British Columbia's growth is expected to be 4.8 per cent in 2006 and 3.7 per cent in 2007. It said strong demand from Asian markets, together with the economic stimulus provided by investment in facilities for the 2010 Winter Olympics, should help bolster the province.

The bank dropped Newfoundland down to the third-best growth rate this year from previous predictions that it would lead the country in growth. It blamed technical problems at the massive Terra Nova offshore energy project, which was shut down for almost half of the year. It forecast growth in the province of 4.7 per cent this year and 4 per cent next year, driven by its growing energy sector.

Among other provinces, RBC forecasts growth of:

Prince Edward Island — 2.1 per cent in 2006, 1.9 per cent in 2007;

Nova Scotia — 2.6 per cent in 2006, 2.4 per cent in 2007;

New Brunswick — 2.7 per cent in 2006, 2.4 per cent in 2007;

Manitoba — 3.3 per cent in 2006, 2.7 per cent in 2007;

Saskatchewan — 3.8 per cent in 2006, 3.1 per cent in 2007.

RBC said Canada's trade sector has pulled down national gross domestic product growth over the past two years, as the growth in imports has outpaced exports. The bank said it expects this to persist in 2006, “as waning U.S. demand for products like motor vehicles and lumber weigh on exports.”

“Despite slower growth for the second quarter of 2006, Canada's domestic economy actually grew at a robust 4 per cent annual rate,” said Craig Wright, vice-president and chief economist at RBC, in a news release Friday. “The trade sector subtracted more than four percentage points from the quarterly growth rate.”

“The weaker, but still strong, Canadian dollar will continue to fuel import demand for machinery and equipment as Canadian businesses bolster investment,” it said.

“With a Canadian economic outlook of near-potential growth and only a modest increase in core inflation, we expect the Bank of Canada to hold the policy rate at 4.25 per cent to ensure that the domestic economy is strong enough to withstand a period of slower U.S. demand for Canadian exports,” Mr. Wright said. “The Bank of Canada's next move is likely to be an ease, but not until the fourth quarter of next year as Canada's domestic economy will remain buoyant.”

The Bank of Canada announces its next decision on interest rates on Tuesday.

RBC predicted that the U.S. economy would grow at about a 2.5-per-cent annualized rate in the second half of 2006 and in 2007, amid slowing consumer spending and a cooler housing market.

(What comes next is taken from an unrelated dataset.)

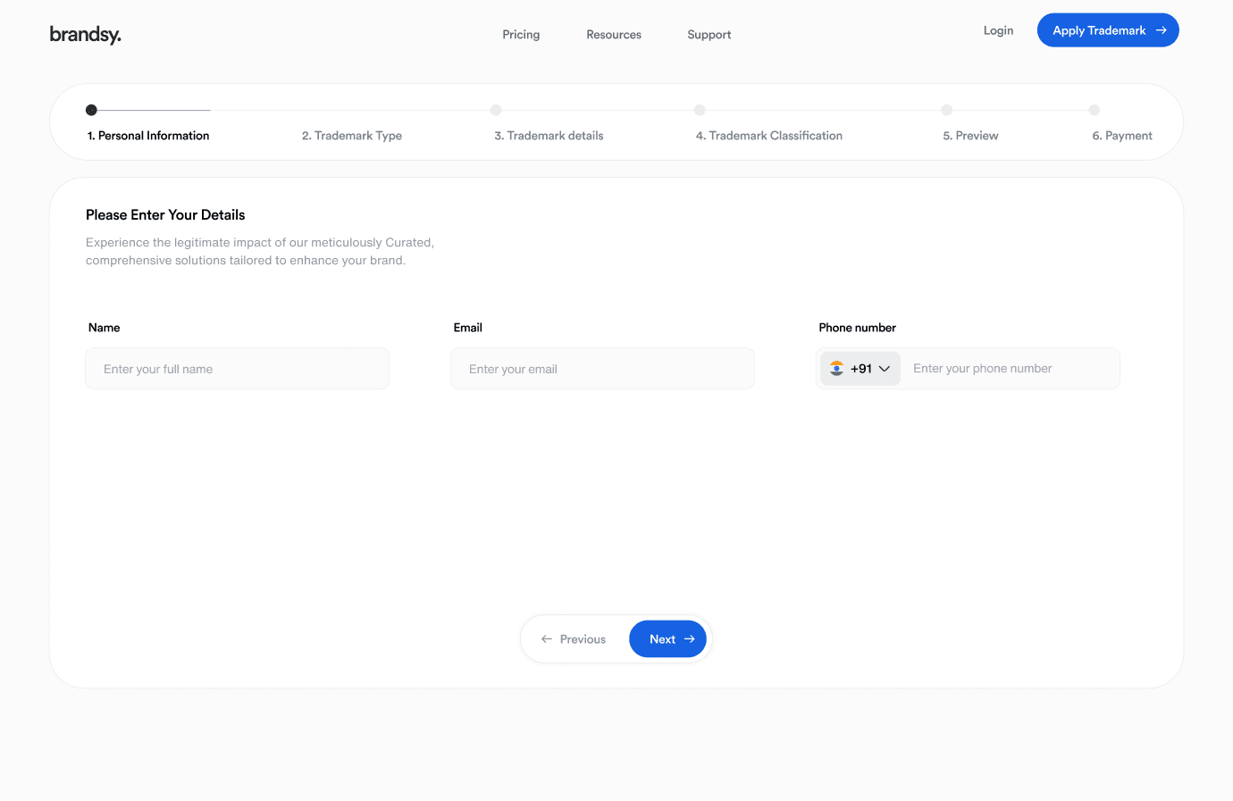The height and width of the screenshot is (801, 1233).
Task: Click the Trademark details step dot
Action: pyautogui.click(x=496, y=111)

It predicted that the Canadian dollar would decline to 85.5 cents (U.S.) by the end of 2006 and to 80.6 cents by the end of 2007, from 88 cents currently.

On Thursday, another of Canada's major banks, Bank of Nova Scotia, trimmed its Canadian growth targets slightly for 2006 and 2007, due primarily to slower growth and a fading housing market in the United States. It forecast Canadian GDP growth of 2.8 per cent this year and 2.5 per cent next year. Scotiabank's forecast called for U.S. growth of 3.3 per cent for all of 2006, but slowing to 2.4 per cent in 2007. It trimmed its year-end Canadian dollar forecast to 87.5 cents, citing falling commodity prices, but predicted the currency would rebound to the 90-95 cents range next year amid renewed weakening in the U.S. dollar.